--- TEXT PASSAGE ---
----------------
The front side of the postcard is a single image, so any text you want needs to be included in the image. A graphic designer with a keen eye will probably notice that the text isn’t as sharp as it is when it is vector graphics rendered on a digital press, but most people won’t notice the difference.
On the back side of the card there’s no way to start out your message with even a basic “Hello Tod…”.
Since there are no personalization capabilities, an option is to make a different version of the postcard for different market segments. There is no ability to copy an existing postcard campaign, so you need to start from scratch. While I initially grumbled about this I realized, since there are so few options, that it only takes a few minutes to create a new postcard from scratch. I assume the ability to copy existing draft or mailed postcards will be added as capabilities and complexity increase.
5. Limited Design Control
There are four areas that you have design control:
- Front side hero image
- Back side headline
- Back side copy
- Optional Back side logo
There is no typography control on the back side of the postcard. You have to use the preselected fonts, sizes, weight, and layout.
This is not a tool for graphic designers.
But small business owners that haven’t invested huge amounts of money in their brand graphical identify may not be bothered much by this. The lack of control means that there’s few decisions to be made and it can be implemented quickly.
There’s only so many layout options you have with a 6” x 4.25” postcard anyways.
It can be a problem, though. The headline in the test postcard has a small “o” in “offers” because making it a capital “O” caused offers to spill over to the second line. This made the headline three lines, it doesn’t look good and doesn’t leave much room for the body copy.
Having the ability to make minor changes to font types and sizes would alleviate many problems like this.
It would also be very helpful to make certain text bold, like a website address or other call to action.
6. No integration with MailChimp marketing automation drip campaigns
I’ve been preaching the value of integrating direct mail with automated email marketing programs for year now. Since MailChimp has had basic email marketing automated drip campaigns for several years now, I expected to see the ability to integrate a postcard into the middle of a drip.
While not having personalization abilities would limit the benefits of this, I can think of many cases when sending a generic message would be useful.
----------------
--- RECORD SET ---
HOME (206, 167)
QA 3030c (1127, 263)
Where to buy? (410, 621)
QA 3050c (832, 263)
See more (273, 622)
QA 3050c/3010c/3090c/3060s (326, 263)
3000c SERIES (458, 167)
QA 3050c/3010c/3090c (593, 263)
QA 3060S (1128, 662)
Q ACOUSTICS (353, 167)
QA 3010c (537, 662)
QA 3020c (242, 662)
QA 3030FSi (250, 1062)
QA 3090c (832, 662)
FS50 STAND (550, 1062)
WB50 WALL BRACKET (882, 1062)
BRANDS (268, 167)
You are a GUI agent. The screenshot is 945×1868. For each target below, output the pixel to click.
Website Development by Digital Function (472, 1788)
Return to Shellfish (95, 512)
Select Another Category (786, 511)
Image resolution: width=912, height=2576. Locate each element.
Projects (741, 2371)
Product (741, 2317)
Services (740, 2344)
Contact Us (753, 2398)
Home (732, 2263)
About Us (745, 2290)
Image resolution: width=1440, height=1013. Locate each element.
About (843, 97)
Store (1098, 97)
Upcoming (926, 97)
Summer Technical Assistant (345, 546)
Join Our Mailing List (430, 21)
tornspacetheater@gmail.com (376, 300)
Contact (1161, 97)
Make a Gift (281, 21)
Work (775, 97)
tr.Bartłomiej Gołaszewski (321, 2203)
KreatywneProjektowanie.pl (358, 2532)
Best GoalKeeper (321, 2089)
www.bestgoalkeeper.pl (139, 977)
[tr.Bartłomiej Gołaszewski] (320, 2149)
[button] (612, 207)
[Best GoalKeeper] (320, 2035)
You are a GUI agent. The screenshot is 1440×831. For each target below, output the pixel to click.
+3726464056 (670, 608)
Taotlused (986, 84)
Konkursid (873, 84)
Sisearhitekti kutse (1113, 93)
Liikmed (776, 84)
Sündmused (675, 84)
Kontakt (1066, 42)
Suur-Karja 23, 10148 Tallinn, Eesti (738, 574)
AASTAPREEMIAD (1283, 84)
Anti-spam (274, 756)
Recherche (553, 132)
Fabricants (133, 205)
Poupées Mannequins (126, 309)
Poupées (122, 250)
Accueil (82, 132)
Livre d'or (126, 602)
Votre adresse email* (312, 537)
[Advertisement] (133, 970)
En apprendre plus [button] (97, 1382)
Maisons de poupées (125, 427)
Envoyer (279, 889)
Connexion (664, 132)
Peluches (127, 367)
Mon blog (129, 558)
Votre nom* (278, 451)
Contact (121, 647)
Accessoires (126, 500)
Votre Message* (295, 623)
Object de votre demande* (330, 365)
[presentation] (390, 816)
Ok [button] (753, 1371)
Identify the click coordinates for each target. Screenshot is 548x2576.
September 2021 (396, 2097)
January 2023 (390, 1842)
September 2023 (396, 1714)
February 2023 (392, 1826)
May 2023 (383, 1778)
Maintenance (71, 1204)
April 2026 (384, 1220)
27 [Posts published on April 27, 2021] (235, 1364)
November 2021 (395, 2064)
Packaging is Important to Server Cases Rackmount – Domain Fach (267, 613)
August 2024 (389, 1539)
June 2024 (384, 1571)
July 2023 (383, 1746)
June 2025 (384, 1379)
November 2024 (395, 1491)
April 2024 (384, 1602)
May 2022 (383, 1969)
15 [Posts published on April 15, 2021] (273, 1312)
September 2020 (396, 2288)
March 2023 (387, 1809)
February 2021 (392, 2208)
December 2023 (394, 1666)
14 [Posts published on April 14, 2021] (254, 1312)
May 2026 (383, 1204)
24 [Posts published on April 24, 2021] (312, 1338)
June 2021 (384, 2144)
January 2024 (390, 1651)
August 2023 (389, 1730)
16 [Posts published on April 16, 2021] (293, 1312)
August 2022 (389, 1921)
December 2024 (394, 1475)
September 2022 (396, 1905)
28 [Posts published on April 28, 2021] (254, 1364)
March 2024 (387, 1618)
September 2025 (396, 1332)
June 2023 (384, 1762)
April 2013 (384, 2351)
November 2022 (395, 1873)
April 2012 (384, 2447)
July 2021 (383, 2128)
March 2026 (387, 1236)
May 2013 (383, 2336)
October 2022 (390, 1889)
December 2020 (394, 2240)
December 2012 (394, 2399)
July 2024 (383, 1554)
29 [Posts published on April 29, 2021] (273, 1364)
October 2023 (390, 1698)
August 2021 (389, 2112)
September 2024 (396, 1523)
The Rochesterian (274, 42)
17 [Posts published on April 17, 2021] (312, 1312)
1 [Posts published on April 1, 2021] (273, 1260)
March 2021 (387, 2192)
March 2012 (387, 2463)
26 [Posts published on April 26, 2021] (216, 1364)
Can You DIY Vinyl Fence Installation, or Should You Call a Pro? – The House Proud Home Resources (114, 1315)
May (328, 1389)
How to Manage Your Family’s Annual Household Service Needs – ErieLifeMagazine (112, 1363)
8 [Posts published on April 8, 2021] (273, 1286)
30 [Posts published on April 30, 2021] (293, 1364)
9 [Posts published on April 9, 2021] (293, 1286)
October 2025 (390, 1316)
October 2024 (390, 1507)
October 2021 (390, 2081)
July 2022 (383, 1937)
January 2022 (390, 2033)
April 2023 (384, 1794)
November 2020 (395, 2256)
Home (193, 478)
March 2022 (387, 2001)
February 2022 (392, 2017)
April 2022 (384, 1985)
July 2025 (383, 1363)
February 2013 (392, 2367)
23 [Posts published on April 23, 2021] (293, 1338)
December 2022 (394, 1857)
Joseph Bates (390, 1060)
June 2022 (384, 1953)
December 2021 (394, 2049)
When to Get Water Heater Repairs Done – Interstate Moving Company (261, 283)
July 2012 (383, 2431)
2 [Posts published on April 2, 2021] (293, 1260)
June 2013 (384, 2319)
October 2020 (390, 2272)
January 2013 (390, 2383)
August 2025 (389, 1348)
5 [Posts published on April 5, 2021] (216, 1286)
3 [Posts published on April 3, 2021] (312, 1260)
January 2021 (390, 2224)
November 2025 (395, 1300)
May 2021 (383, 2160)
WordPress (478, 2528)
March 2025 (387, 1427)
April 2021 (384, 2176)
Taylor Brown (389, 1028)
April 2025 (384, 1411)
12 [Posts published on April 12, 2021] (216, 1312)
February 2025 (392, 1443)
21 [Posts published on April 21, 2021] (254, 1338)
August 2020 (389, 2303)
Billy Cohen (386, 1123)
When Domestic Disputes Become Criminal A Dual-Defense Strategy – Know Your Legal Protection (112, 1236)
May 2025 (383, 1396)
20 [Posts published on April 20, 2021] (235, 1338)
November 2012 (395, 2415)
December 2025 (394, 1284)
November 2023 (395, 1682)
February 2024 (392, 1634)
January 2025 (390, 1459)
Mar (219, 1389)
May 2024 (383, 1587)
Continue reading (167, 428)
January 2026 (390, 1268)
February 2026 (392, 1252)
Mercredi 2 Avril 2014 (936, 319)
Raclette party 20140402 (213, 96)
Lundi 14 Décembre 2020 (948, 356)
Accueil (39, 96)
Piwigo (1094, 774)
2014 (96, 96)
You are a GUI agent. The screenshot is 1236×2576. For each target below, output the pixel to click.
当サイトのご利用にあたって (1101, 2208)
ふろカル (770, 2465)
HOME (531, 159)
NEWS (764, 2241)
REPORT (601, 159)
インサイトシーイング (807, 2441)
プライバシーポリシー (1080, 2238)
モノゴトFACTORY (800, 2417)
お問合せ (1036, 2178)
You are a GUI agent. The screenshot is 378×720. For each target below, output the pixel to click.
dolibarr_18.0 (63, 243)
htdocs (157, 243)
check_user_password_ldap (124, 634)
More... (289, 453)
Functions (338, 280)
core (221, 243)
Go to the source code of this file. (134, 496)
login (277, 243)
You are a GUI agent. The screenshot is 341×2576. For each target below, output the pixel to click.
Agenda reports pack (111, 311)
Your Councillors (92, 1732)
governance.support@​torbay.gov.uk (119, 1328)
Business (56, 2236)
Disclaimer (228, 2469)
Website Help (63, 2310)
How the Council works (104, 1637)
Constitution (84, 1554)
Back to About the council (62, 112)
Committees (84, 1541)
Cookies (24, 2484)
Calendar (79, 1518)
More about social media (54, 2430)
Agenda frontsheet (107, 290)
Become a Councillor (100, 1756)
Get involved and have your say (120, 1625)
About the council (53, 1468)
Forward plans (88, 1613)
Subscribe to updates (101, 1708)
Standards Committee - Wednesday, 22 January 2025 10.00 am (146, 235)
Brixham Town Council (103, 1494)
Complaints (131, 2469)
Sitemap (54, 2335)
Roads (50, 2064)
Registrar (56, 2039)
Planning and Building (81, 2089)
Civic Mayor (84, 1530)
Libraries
----------------
--- WHAT TO WORK ON ---
**1.** According to the postcard text, what are the dimensions of the postcard?
**2.** Please rewrite the postcard text starting with "Having the ability" and going on through "middle of a drip.", replacing "font types" with "typefaces".

--- SOLUTIONS PER TASK ---
**1.** 6” x 4.25”

**2.**
Having the ability to make minor changes to typefaces and sizes would alleviate many problems like this.
It would also be very helpful to make certain text bold, like a website address or other call to action.
6. No integration with MailChimp marketing automation drip campaigns
I’ve been preaching the value of integrating direct mail with automated email marketing programs for year now. Since MailChimp has had basic email marketing automated drip campaigns for several years now, I expected to see the ability to integrate a postcard into the middle of a drip.